Assemblage – die Kunst des Bordeaux Warum steht auf Bordeaux-Etiketten meist keine Rebsorte? Ganz einfach: Bordeaux-Weine werden typischerweise durch die "Assemblage" mehrerer Rebsorten gewonnen. Ihre Eigenschaften verbindet der Winzer mit viel Wissen und Kreativität. So entsteht die weltberühmte Bordeaux-Qualität.
So entdecken Sie die Feinheiten seines Charakters Trinken Sie einen roten Bordeaux bei 16° bis 18°C. Am besten aus tulpenförmigen Gläsern, die Sie nur zu einem Drittel füllen. Die aromen können sich dann besser im Glas entfalten. Ein roter Bordeaux passt gut zu herzhaften Gerichten mit dunklem Fleisch. Er ist jedoch nicht auf einen Begleiter angewiesen. Ihm genügt einen gesellige Runde, ein schöner Moment.
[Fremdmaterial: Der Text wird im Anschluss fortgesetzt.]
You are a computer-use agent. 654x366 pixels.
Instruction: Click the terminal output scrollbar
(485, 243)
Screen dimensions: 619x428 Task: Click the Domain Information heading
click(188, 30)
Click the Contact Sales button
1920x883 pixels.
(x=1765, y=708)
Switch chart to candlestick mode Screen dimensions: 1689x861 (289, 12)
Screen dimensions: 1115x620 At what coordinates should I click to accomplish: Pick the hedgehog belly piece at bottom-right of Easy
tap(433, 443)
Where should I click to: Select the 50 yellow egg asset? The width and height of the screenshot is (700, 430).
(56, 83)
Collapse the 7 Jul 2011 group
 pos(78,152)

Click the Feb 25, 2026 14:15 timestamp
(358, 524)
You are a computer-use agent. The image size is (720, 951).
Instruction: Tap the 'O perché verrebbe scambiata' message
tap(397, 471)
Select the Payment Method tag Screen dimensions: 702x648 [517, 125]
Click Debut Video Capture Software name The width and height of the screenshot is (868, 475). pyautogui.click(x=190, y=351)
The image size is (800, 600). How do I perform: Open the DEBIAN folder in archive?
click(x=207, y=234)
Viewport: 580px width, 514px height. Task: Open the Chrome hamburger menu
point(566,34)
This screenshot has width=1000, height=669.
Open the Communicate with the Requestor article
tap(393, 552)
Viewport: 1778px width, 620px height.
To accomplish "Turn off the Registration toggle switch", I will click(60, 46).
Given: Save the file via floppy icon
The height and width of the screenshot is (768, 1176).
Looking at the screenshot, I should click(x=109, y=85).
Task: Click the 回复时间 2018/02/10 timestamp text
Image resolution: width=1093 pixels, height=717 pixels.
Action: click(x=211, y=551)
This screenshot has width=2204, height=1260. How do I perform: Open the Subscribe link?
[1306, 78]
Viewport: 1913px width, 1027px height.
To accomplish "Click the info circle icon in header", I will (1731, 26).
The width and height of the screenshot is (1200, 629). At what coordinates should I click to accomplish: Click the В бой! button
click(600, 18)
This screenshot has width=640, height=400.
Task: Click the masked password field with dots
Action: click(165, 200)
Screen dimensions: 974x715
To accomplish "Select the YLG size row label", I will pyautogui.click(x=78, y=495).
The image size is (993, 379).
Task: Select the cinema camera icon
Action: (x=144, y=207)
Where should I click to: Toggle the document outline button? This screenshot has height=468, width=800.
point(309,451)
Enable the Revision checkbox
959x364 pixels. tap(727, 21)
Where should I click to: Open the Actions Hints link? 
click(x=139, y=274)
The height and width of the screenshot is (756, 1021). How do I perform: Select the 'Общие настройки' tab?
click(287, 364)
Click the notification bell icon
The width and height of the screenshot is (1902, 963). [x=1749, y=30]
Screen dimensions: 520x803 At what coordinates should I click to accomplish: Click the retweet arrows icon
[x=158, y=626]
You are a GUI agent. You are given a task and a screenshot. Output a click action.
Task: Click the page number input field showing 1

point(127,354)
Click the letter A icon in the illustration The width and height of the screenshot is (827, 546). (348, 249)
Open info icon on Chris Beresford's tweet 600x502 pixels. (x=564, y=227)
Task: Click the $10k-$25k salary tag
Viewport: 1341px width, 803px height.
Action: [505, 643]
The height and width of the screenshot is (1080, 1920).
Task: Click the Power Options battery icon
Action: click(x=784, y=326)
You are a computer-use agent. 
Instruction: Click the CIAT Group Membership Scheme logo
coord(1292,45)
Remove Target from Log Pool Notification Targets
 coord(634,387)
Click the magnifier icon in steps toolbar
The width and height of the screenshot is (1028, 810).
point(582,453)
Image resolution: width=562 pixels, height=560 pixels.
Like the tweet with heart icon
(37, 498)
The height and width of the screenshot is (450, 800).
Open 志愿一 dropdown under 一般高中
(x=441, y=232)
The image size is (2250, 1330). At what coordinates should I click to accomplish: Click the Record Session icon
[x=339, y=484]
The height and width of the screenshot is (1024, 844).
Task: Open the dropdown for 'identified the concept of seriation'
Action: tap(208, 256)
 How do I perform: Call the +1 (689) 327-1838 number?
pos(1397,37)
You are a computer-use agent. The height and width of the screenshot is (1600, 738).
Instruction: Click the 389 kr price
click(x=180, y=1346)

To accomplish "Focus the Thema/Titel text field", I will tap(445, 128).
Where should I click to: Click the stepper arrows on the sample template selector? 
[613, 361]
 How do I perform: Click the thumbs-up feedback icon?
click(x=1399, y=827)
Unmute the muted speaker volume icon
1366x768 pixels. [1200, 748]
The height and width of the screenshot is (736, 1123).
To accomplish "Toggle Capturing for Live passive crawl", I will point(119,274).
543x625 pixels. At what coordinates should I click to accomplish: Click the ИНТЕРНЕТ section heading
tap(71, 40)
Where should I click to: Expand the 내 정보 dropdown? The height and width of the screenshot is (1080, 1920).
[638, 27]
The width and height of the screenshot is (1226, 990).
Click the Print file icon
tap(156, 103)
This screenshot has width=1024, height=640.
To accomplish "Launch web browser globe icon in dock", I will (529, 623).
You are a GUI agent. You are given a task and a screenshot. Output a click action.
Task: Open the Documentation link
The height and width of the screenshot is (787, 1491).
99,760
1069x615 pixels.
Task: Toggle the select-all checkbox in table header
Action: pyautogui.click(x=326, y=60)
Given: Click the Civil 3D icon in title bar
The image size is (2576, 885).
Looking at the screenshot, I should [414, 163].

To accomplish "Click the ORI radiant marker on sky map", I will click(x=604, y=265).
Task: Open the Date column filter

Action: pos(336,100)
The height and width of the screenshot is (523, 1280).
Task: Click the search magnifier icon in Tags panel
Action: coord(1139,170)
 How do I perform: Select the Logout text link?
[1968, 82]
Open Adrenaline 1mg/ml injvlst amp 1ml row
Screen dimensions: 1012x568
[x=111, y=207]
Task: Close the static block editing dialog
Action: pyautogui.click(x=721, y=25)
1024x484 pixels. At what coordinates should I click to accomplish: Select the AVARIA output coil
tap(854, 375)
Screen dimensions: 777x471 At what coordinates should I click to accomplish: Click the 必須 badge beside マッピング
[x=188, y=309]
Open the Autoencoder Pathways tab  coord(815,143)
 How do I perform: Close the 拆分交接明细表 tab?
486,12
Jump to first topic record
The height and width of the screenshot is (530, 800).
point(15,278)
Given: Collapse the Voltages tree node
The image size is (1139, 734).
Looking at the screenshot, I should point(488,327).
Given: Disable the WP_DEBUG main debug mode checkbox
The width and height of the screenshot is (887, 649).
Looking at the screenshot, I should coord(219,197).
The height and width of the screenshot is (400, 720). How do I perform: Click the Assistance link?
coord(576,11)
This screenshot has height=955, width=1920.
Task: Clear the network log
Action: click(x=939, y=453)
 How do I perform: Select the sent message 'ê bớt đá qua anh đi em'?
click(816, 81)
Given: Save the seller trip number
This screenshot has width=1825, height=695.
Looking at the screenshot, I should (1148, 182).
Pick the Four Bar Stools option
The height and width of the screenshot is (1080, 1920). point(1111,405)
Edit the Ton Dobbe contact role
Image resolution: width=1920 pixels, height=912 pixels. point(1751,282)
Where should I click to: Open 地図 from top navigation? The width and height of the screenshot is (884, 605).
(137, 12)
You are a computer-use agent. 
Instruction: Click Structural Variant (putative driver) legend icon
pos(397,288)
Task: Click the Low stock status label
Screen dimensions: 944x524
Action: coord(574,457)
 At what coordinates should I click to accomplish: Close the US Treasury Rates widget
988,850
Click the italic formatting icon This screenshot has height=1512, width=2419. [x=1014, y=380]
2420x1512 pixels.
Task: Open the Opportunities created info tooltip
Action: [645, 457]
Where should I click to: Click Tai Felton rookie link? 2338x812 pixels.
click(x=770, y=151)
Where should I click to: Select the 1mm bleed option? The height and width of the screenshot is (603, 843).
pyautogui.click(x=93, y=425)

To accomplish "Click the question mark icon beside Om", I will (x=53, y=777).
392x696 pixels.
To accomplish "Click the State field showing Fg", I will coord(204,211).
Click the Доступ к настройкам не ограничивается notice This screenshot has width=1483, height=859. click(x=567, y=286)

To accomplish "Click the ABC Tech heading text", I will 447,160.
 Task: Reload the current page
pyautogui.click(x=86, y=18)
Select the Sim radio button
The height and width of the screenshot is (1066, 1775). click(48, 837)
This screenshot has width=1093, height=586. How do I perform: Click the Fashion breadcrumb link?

Bordeaux-Klassifikationen Von Napoleon III. anlässlich der Pariser Weltausstellung 1855 in Auftrag gegeben. Klassifiziert werden sollten die Châteaux nach der Güte ihrer Weine. Die Erfahrung der Weinhändler aus den vorangegangenen 100 Jahren und die erzielten Preise der Weine wurden für die Einteilung zugrunde gelegt. Diese Klassifikation – von den Premiers Crus bis zu den 5èmes Crus classés – beschränkte sich auf das Haut-Médoc sowie die Süssweine von Sauternes. Diese Klassifikation ist bis heute gültig, lediglich Château Mouton Rothschild wurde 1973 zum Premier Cru classé hochgestuft. Da viele Châteaux seither neue Parzellen gekauft und andere abgestossen haben, entspricht die Klassifizierung nicht mehr ganz den tatsächlichen Gegebenheiten. So findet man heute auch ausserhalb dieses Systems beeindruckende Weine. Viele "kleinere" Bordeaux sind daher eine Entdeckung wert. Weine der Nachbarregion St. Emilion stehen grossen Médoc-Weinen in nichts nach.